Petróleo e dados
Muitas vezes ouvimos que os dados são o novo petróleo. Mas essa comparação é enganosa: o petróleo é um recurso escasso; já os dados existirão enquanto houver vida humana. Como lembra o sociólogo Sérgio Amadeu, os dados foram transformados em mercadoria, e essa mercadoria está concentrada nas mãos das grandes plataformas digitais.
Essas empresas, com seus algoritmos de aprendizado de máquina, não apenas registram nossos hábitos: elas predizem nossos desejos futuros e moldam nossas escolhas.

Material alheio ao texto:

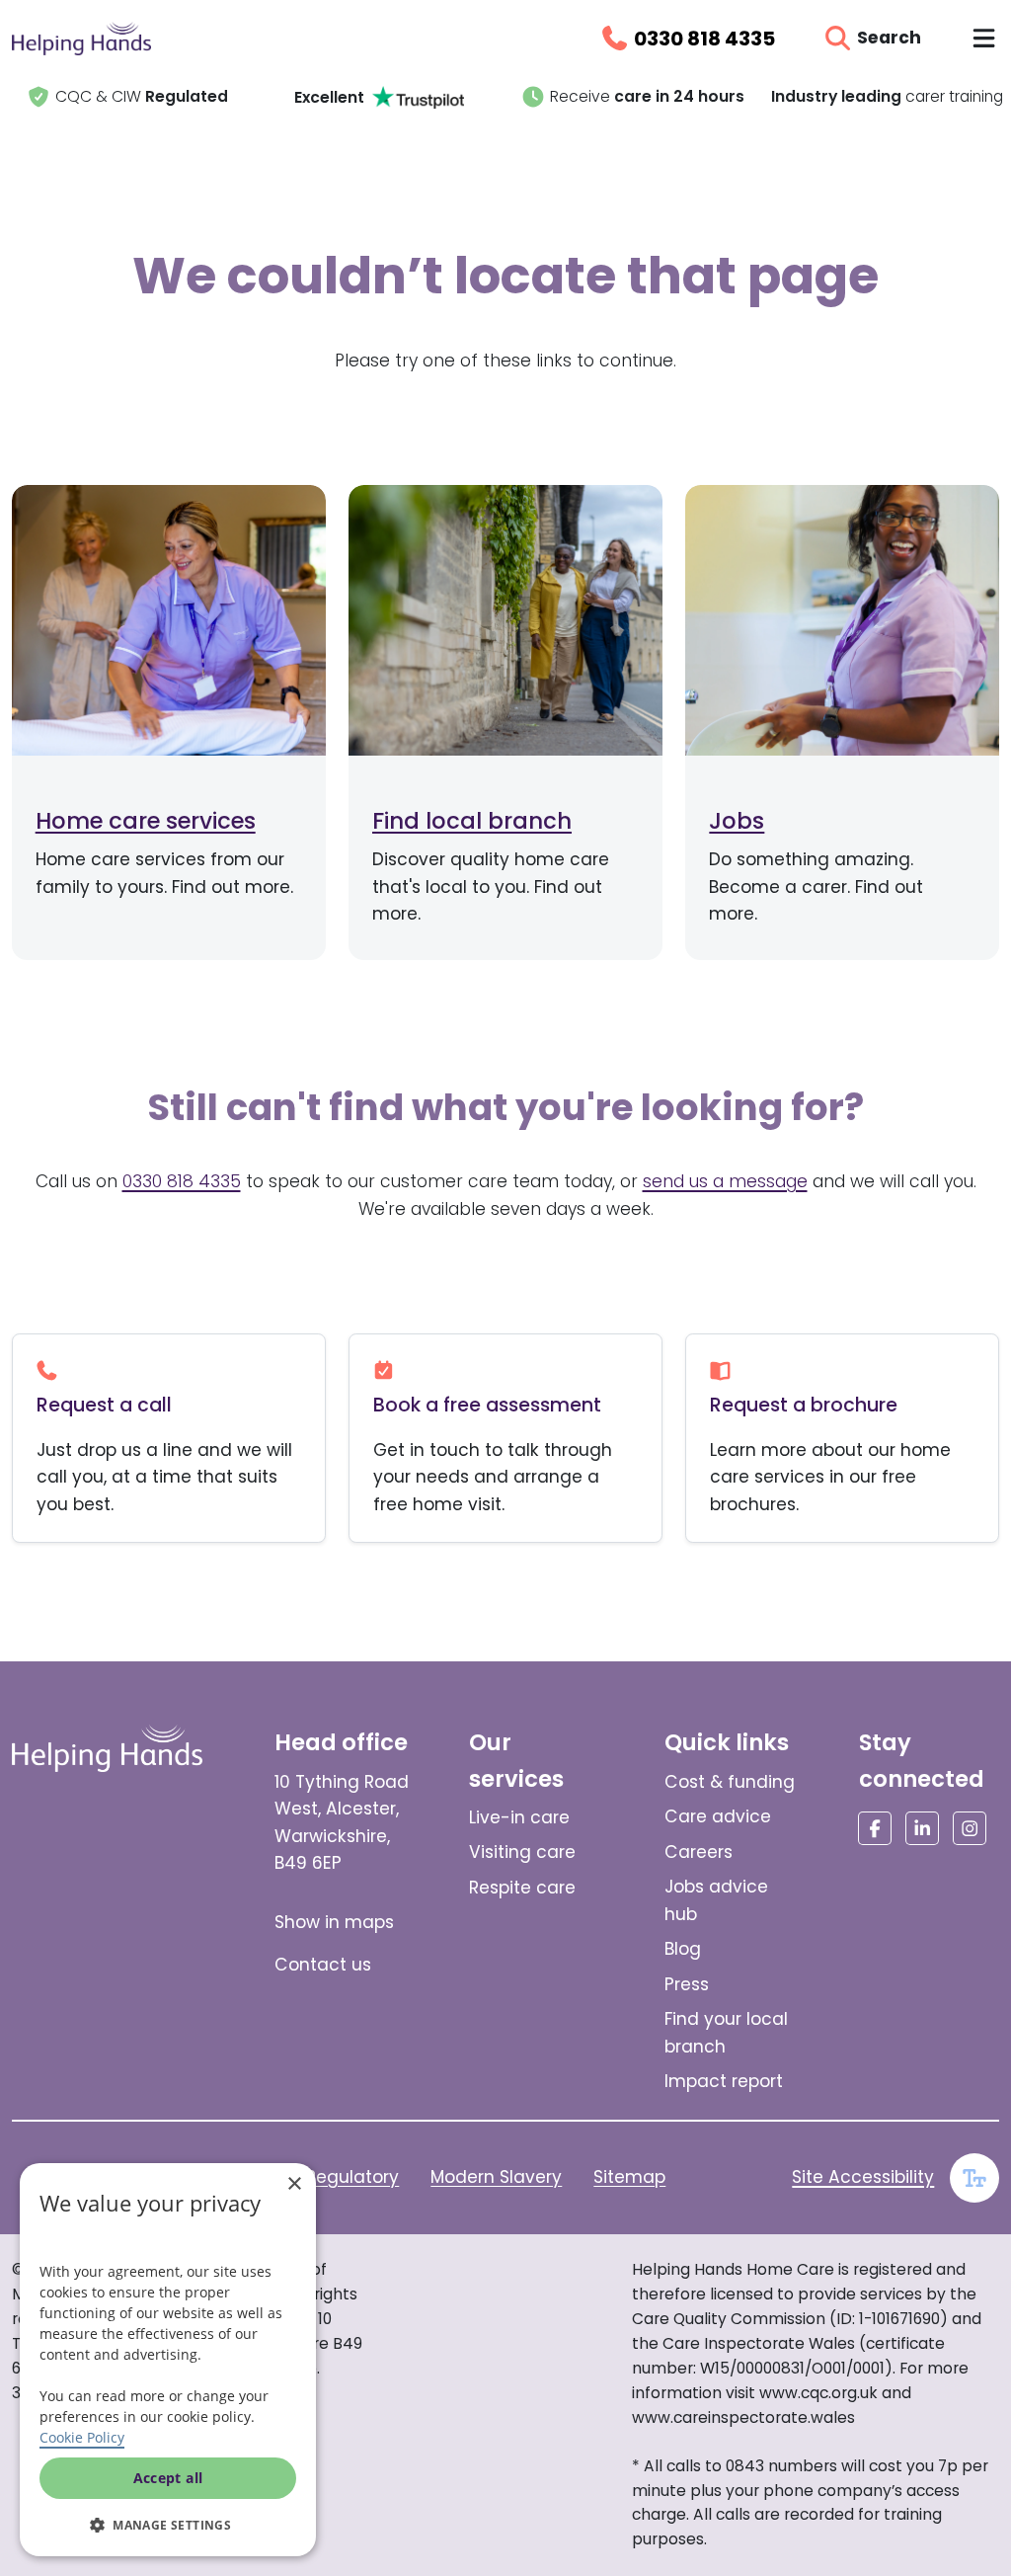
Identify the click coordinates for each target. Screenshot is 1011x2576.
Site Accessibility (863, 2177)
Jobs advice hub (716, 1900)
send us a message (725, 1181)
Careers (698, 1852)
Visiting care (522, 1852)
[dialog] (168, 2359)
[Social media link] (875, 1828)
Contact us (322, 1964)
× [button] (293, 2184)
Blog (682, 1949)
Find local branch (472, 821)
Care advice (717, 1816)
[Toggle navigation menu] (984, 38)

Para aumentar esse controle, somos vigiados constantemente por câmeras, sensores e sistemas que extraem informações do nosso cotidiano e as entregam, de mãos beijadas, às big techs.
O resultado é alarmante: a vida humana está sendo apropriada pela conversão em dados. Como afirma o pesquisador Michael Kwet, trata-se de uma nova face do colonialismo digital, um processo em que a riqueza imaterial gerada por populações inteiras reforça a dependência tecnológica e o imperialismo global.

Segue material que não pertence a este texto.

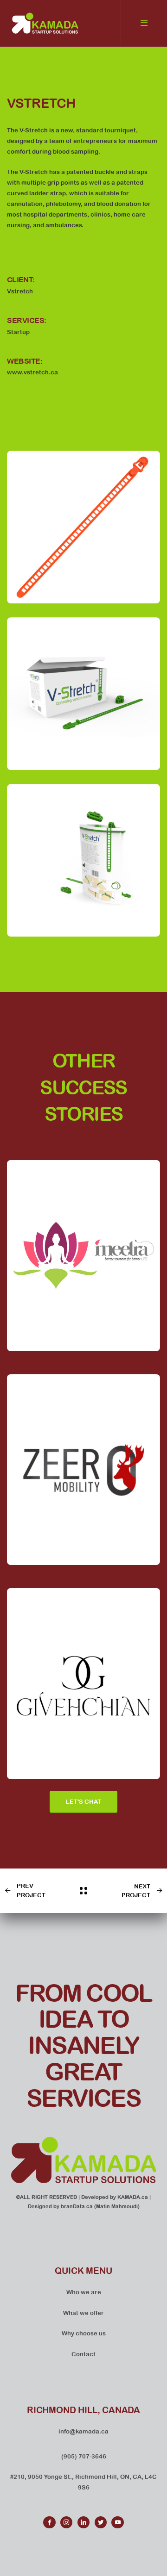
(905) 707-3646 (83, 2456)
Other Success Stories (83, 1087)
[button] (83, 1802)
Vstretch (41, 103)
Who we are (83, 2292)
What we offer (83, 2312)
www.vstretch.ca (32, 372)
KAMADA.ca (132, 2197)
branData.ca (77, 2206)
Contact (83, 2354)
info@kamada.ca (83, 2431)
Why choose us (84, 2333)
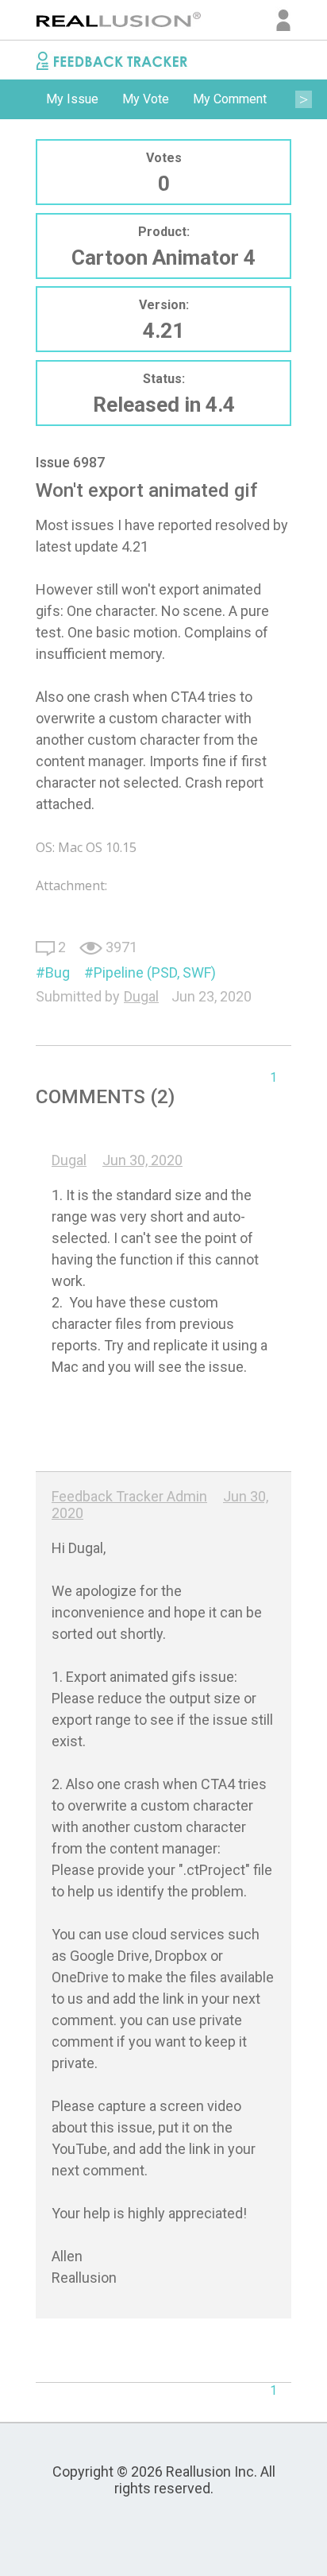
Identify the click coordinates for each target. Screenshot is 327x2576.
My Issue (72, 99)
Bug (57, 972)
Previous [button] (24, 99)
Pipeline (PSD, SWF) (155, 972)
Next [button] (303, 99)
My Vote (145, 99)
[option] (72, 99)
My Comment (230, 99)
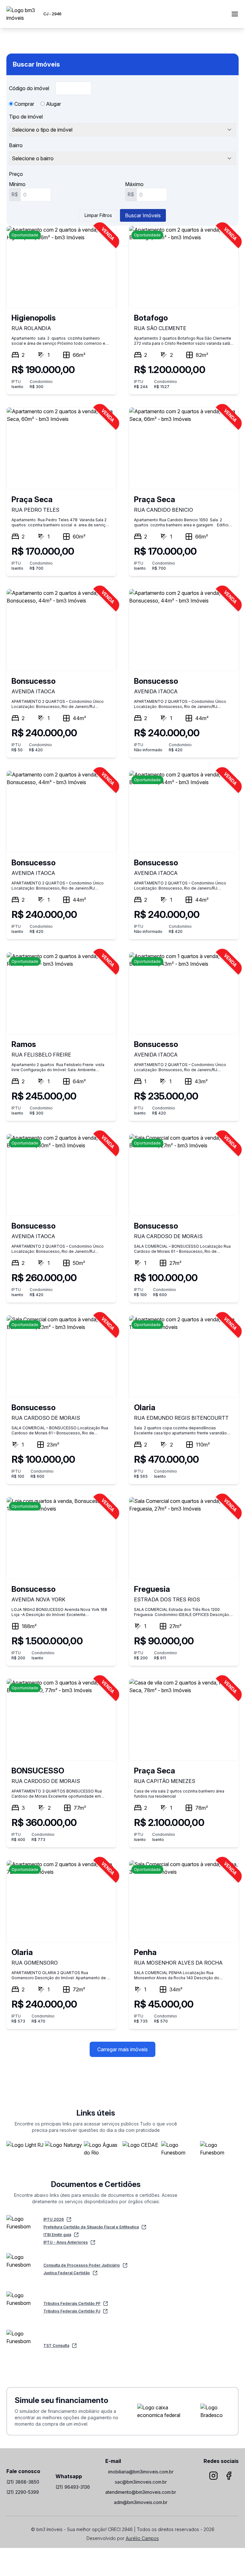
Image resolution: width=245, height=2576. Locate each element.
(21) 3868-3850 (22, 2482)
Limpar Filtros (98, 215)
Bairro (16, 145)
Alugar (53, 104)
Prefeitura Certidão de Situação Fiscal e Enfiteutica (91, 2227)
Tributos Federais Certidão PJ (71, 2311)
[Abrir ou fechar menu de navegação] (235, 14)
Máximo (134, 184)
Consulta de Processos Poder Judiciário (81, 2265)
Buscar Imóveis (143, 215)
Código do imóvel (29, 88)
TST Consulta (56, 2345)
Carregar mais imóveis (122, 2049)
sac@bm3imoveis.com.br (141, 2482)
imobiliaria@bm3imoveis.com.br (141, 2471)
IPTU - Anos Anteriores (65, 2242)
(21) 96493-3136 (73, 2487)
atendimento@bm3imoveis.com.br (140, 2492)
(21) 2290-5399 (22, 2492)
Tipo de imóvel (26, 116)
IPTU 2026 (53, 2219)
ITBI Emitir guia (57, 2234)
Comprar (24, 104)
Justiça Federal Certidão (66, 2272)
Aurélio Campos (142, 2538)
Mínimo (17, 184)
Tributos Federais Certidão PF (71, 2303)
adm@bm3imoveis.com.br (140, 2502)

As receitas e lucros das plataformas digitais são espetaculares, e passam a ideia de que prestam serviços gratuitos à sociedade. Na verdade, entregamos nossos comportamentos, padrões de consumo e preferências íntimas. Isso concentra poder econômico e político nas mãos de poucos conglomerados, que controlam mercados de propaganda, manipulação de opinião, influência cultural.

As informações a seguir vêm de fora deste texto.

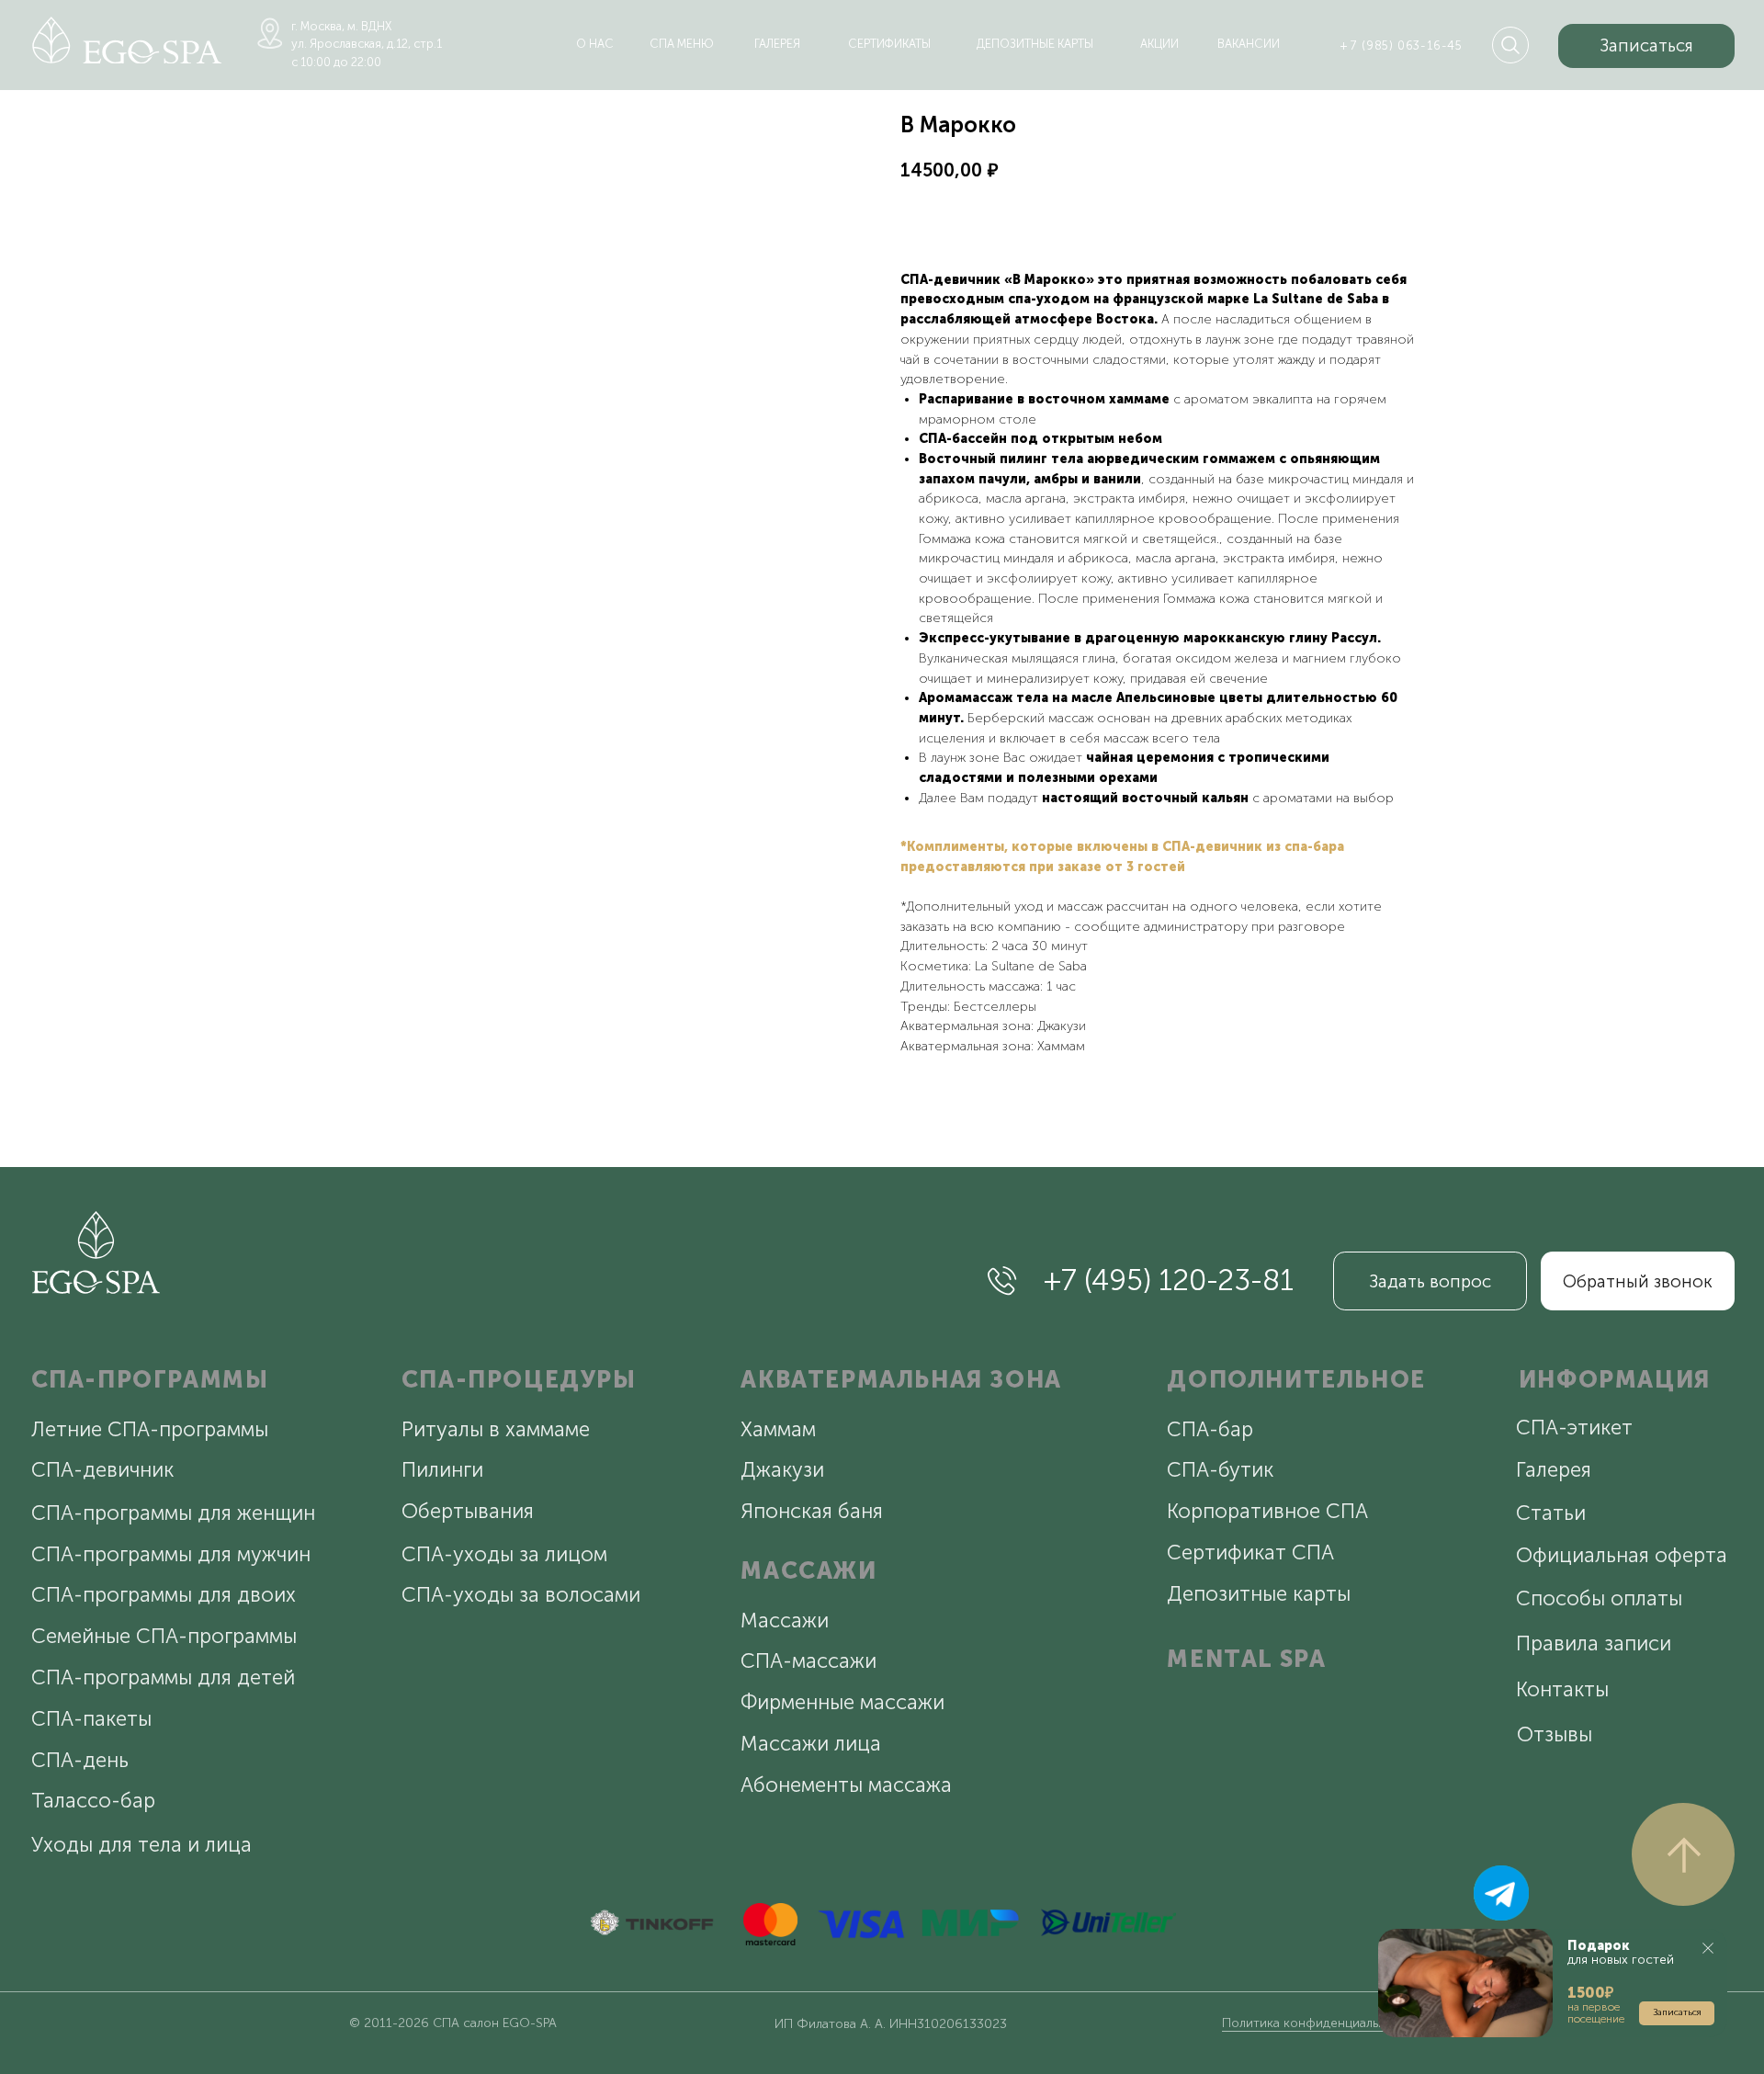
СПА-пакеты (91, 1718)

Diante disso, o Brasil tenta reagir. Em agosto de 2024 o Governo Federal apresentou o Plano Brasileiro de Inteligência Artificial (PBIA). O plano prevê investimentos de até R$ 23 bilhões e a aquisição de um dos cinco supercomputadores mais potentes do mundo. O objetivo declarado é posicionar o país como protagonista global na área e garantir que a IA desenvolvida aqui esteja alinhada às nossas demandas sociais, culturais e econômicas.
A iniciativa é importante: precisamos de soberania tecnológica para não nos tornarmos apenas fornecedores de dados para impérios digitais estrangeiros. Mas o desafio é imenso.
Ou o Brasil assume de fato o controle sobre seus dados e tecnologias, ou permaneceremos como colônia digital, explorados pela extração invisível daquilo que temos de mais humano: nossas informações, nossa intimidade e nossa própria vida.